A tale of two countries – A Jubilee celebration for all?

Apparently, something big has been happening in Britain over the past few days.  Read certain papers (The Telegraph, the tabloids) or watch the BBC and you’ll pick up on it.  The UK are celebrating the Queen’s Platinum Jubilee with street parties and pageants, festooning their houses and neighbourhoods with bunting and Union Jack flags.  Those who are able to are streaming into London to join the celebrations.  I know some people who have done that.

However, for a lot of people life is continuing as normal.  One newspaper, the Guardian, apparently avoided all mention of the Queen on its front page yesterday.  For us, life has gone on pretty much as normal. We are mid move and for both of us, an additional bank holiday isn’t making much difference, except that it has shortened the number of “working days” to prepare for completion and notify relevant organisations. 

I don’t think we’re alone in that. Whilst I hear stories of some communities -especially village communities where there has been great interest in celebrations providing gospel opportunities, the opposite is true here. Yes, there are a few Union Jack flags draped from windows, but a lot less than you would see St George’s flags for an England game and only a few more than there are Ukrainian flags around.

The reality for a lot of people, is that this will be just another holiday.  An opportunity to get to the seaside or to do some DIY.  For a lot, there will also be a sense of inconvenience.  Very few people will be particularly celebrating the reason for the holiday.  In many ways, this will be a lot like Christmas and Easter.

This leads me to a few reflections.

First, we should be careful about our presumptions.  For some churches, the Jubilee celebrations will offer a great opportunity for evangelism but for many – probably the majority, it won’t.  Context and contextualisation matter. We shouldn’t become legalistic or judgemental in our response to how different people respond in their context.
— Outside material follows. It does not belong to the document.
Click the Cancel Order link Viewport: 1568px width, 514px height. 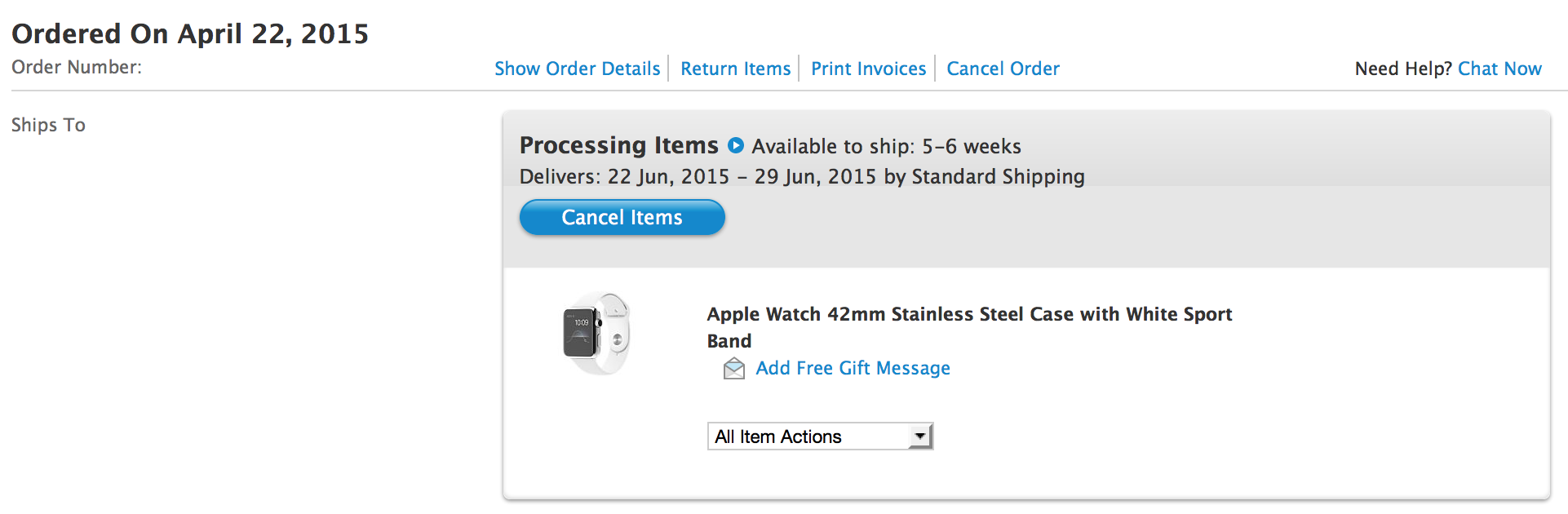(x=1003, y=69)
Second, apologetically, it shows how Jesus could have been so popular and famous, drawing huge crowds, whilst most of the Roman Empire remained uninterested in and unaware of him.
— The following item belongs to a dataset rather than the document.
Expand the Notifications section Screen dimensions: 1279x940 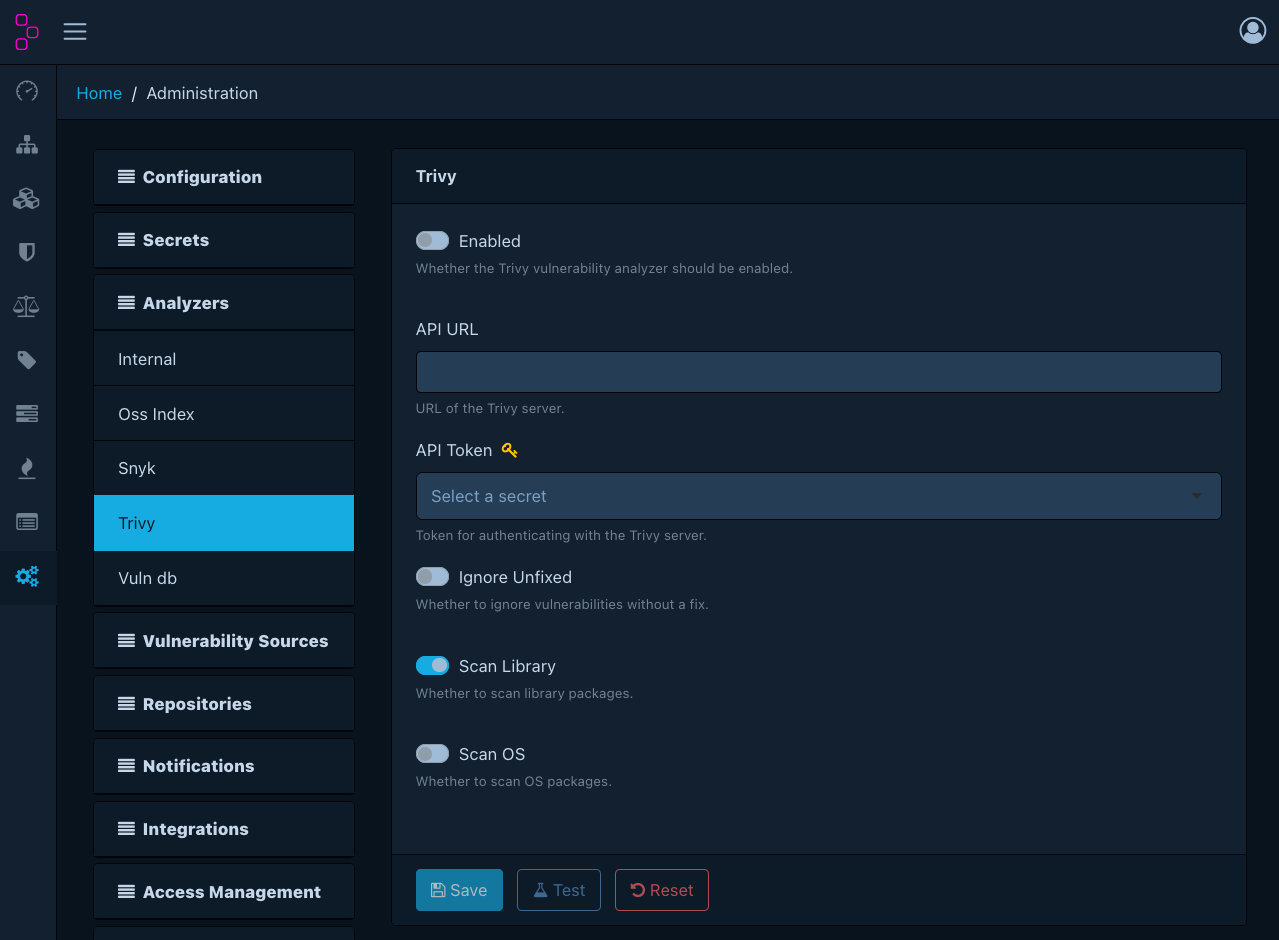[223, 766]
Third, it is fascinating then that perhaps one of my most polarising and controversial posts this year was my article suggesting that we might want an hour off from Jubilee celebrations to focus on the Holy Spirit on Sunday. The strongest responses came interestingly from non- Anglicans with a heavy emphasis on the Gospel opportunity. I wonder if this actually reflects some of the awkwardness. That is assuming of course that you think the Monarchy represents those things and if you don’t, then you shouldn’t be under compulsion to celebrate.
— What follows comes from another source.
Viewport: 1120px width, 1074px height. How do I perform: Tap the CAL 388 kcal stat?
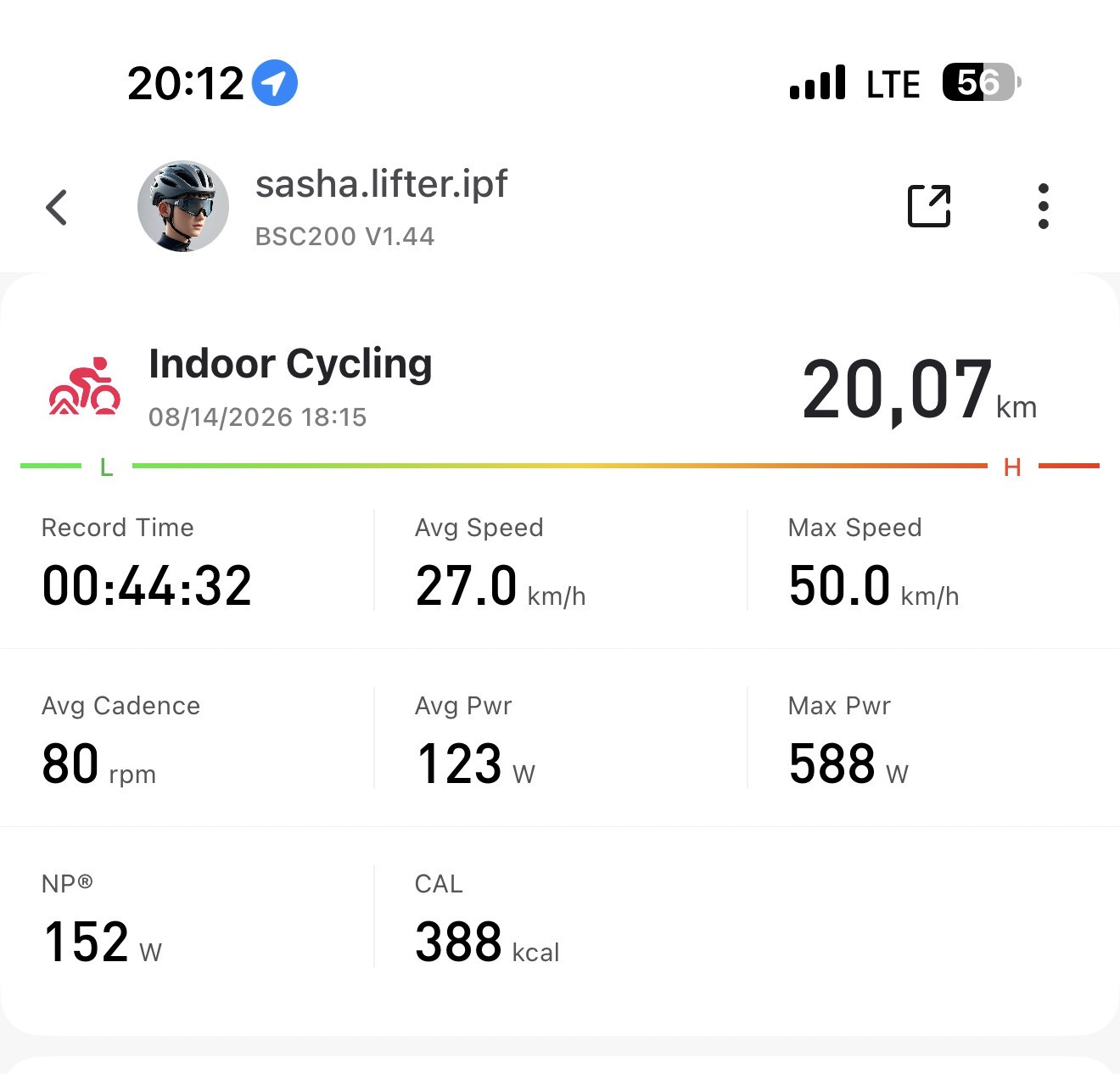pos(487,919)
It seems that we have to find an evangelistic reason for things because we are scared of saying something like *actually I’m a bit patriotic and I quite like the Queen so I would like to take time to recognise her life work and for our community to enjoy ourselves. So instead we attempt to co-opt things into our style of evangelism and at times it feels like we are force fitting them. It only works slightly better than when the vicar attempted to do “The Gospel according to Bart Simpson.”

You see, as I said the other day, I don’t know the Queen’s heart, so I can’t comment on if she is born again. I appreciate the things she has said on Jesus but that doesn’t mean that a few quotes from her equate to clear apologetics and I don’t think anyone will become a Christian because the Queen might be one. But in the end the common grace things of good stable governance and public service or just celebrating the life of someone who seems a kindly old lady are worth enjoying and honouring in their own right.

My fourth and main reflection is that this is perhaps sobering for us as Christians. The reality is that each week, we are caught up in celebrating with joy, the Jubilee reign of our king. However, the majority of our friends and neighbours are neither interested or particularly aware of the celebrations for this king. 

We might think that this is okay for an earthly monarch’s celebrations but is it okay for the King of Kings? If not, then what should we do about it?